INPUT ROWS =>
• • •

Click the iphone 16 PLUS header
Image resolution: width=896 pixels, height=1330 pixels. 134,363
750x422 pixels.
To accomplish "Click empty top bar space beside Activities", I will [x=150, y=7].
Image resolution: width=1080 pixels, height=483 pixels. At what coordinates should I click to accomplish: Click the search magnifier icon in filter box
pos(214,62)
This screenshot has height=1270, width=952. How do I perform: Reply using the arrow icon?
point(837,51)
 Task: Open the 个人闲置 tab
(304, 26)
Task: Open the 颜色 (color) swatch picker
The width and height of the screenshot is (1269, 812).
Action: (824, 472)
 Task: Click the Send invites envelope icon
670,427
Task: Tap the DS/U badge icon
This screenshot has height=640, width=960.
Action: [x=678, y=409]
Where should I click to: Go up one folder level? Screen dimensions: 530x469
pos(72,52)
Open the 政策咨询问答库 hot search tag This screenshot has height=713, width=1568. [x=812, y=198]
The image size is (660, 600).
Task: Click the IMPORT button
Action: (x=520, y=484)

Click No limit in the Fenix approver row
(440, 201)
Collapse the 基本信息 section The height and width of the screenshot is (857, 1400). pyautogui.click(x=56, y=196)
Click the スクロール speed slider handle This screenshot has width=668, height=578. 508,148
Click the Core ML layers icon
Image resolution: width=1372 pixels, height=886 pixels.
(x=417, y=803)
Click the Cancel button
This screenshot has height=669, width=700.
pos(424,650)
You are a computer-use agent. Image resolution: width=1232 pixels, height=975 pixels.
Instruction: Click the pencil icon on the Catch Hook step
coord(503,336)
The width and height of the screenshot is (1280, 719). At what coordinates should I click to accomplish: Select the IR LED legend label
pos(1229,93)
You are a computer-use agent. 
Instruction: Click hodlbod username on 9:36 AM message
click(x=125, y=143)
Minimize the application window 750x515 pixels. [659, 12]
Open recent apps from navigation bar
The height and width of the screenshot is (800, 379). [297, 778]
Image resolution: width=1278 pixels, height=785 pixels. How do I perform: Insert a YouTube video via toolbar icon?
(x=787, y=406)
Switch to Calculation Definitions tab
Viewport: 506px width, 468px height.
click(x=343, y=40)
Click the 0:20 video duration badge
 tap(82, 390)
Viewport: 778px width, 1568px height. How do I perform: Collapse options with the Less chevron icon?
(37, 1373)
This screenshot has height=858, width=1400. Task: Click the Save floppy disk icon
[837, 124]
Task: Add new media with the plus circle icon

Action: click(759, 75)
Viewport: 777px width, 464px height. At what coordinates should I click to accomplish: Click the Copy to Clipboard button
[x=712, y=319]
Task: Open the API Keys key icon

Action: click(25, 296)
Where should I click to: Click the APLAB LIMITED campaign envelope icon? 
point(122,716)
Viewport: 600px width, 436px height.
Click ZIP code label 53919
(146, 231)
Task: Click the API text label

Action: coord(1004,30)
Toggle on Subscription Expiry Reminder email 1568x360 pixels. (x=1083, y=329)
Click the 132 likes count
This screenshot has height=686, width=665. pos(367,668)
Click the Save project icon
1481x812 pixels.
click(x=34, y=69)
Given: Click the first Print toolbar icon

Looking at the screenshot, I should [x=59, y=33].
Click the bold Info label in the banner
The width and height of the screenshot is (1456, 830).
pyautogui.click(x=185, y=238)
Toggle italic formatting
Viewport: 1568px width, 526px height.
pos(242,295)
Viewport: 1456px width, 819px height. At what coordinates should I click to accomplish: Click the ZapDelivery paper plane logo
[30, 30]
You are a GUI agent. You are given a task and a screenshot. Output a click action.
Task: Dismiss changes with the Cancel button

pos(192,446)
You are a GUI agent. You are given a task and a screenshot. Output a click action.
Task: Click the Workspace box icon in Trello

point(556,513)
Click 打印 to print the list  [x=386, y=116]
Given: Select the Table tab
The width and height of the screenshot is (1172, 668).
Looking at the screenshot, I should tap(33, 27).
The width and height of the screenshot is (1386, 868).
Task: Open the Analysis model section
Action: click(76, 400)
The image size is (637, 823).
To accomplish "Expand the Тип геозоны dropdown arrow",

• • •

DIRECTIONS =>
Repeat all of the rows above word for word, with no changes.

IN RESPONSE =>
Click the iphone 16 PLUS header
Image resolution: width=896 pixels, height=1330 pixels. 134,363
750x422 pixels.
To accomplish "Click empty top bar space beside Activities", I will [x=150, y=7].
Image resolution: width=1080 pixels, height=483 pixels. At what coordinates should I click to accomplish: Click the search magnifier icon in filter box
pos(214,62)
This screenshot has height=1270, width=952. How do I perform: Reply using the arrow icon?
point(837,51)
 Task: Open the 个人闲置 tab
(304, 26)
Task: Open the 颜色 (color) swatch picker
The width and height of the screenshot is (1269, 812).
Action: (824, 472)
 Task: Click the Send invites envelope icon
670,427
Task: Tap the DS/U badge icon
This screenshot has height=640, width=960.
Action: [x=678, y=409]
Where should I click to: Go up one folder level? Screen dimensions: 530x469
pos(72,52)
Open the 政策咨询问答库 hot search tag This screenshot has height=713, width=1568. [x=812, y=198]
The image size is (660, 600).
Task: Click the IMPORT button
Action: (x=520, y=484)

Click No limit in the Fenix approver row
(440, 201)
Collapse the 基本信息 section The height and width of the screenshot is (857, 1400). pyautogui.click(x=56, y=196)
Click the スクロール speed slider handle This screenshot has width=668, height=578. 508,148
Click the Core ML layers icon
Image resolution: width=1372 pixels, height=886 pixels.
(x=417, y=803)
Click the Cancel button
This screenshot has height=669, width=700.
pos(424,650)
You are a computer-use agent. Image resolution: width=1232 pixels, height=975 pixels.
Instruction: Click the pencil icon on the Catch Hook step
coord(503,336)
The width and height of the screenshot is (1280, 719). At what coordinates should I click to accomplish: Select the IR LED legend label
pos(1229,93)
You are a computer-use agent. 
Instruction: Click hodlbod username on 9:36 AM message
click(x=125, y=143)
Minimize the application window 750x515 pixels. [659, 12]
Open recent apps from navigation bar
The height and width of the screenshot is (800, 379). [297, 778]
Image resolution: width=1278 pixels, height=785 pixels. How do I perform: Insert a YouTube video via toolbar icon?
(x=787, y=406)
Switch to Calculation Definitions tab
Viewport: 506px width, 468px height.
click(x=343, y=40)
Click the 0:20 video duration badge
 tap(82, 390)
Viewport: 778px width, 1568px height. How do I perform: Collapse options with the Less chevron icon?
(37, 1373)
This screenshot has height=858, width=1400. Task: Click the Save floppy disk icon
[837, 124]
Task: Add new media with the plus circle icon

Action: click(759, 75)
Viewport: 777px width, 464px height. At what coordinates should I click to accomplish: Click the Copy to Clipboard button
[x=712, y=319]
Task: Open the API Keys key icon

Action: click(25, 296)
Where should I click to: Click the APLAB LIMITED campaign envelope icon? 
point(122,716)
Viewport: 600px width, 436px height.
Click ZIP code label 53919
(146, 231)
Task: Click the API text label

Action: coord(1004,30)
Toggle on Subscription Expiry Reminder email 1568x360 pixels. (x=1083, y=329)
Click the 132 likes count
This screenshot has height=686, width=665. pos(367,668)
Click the Save project icon
1481x812 pixels.
click(x=34, y=69)
Given: Click the first Print toolbar icon

Looking at the screenshot, I should [x=59, y=33].
Click the bold Info label in the banner
The width and height of the screenshot is (1456, 830).
pyautogui.click(x=185, y=238)
Toggle italic formatting
Viewport: 1568px width, 526px height.
pos(242,295)
Viewport: 1456px width, 819px height. At what coordinates should I click to accomplish: Click the ZapDelivery paper plane logo
[30, 30]
You are a GUI agent. You are given a task and a screenshot. Output a click action.
Task: Dismiss changes with the Cancel button

pos(192,446)
You are a GUI agent. You are given a task and a screenshot. Output a click action.
Task: Click the Workspace box icon in Trello

point(556,513)
Click 打印 to print the list  [x=386, y=116]
Given: Select the Table tab
The width and height of the screenshot is (1172, 668).
Looking at the screenshot, I should tap(33, 27).
The width and height of the screenshot is (1386, 868).
Task: Open the Analysis model section
Action: click(76, 400)
The image size is (637, 823).
To accomplish "Expand the Тип геозоны dropdown arrow",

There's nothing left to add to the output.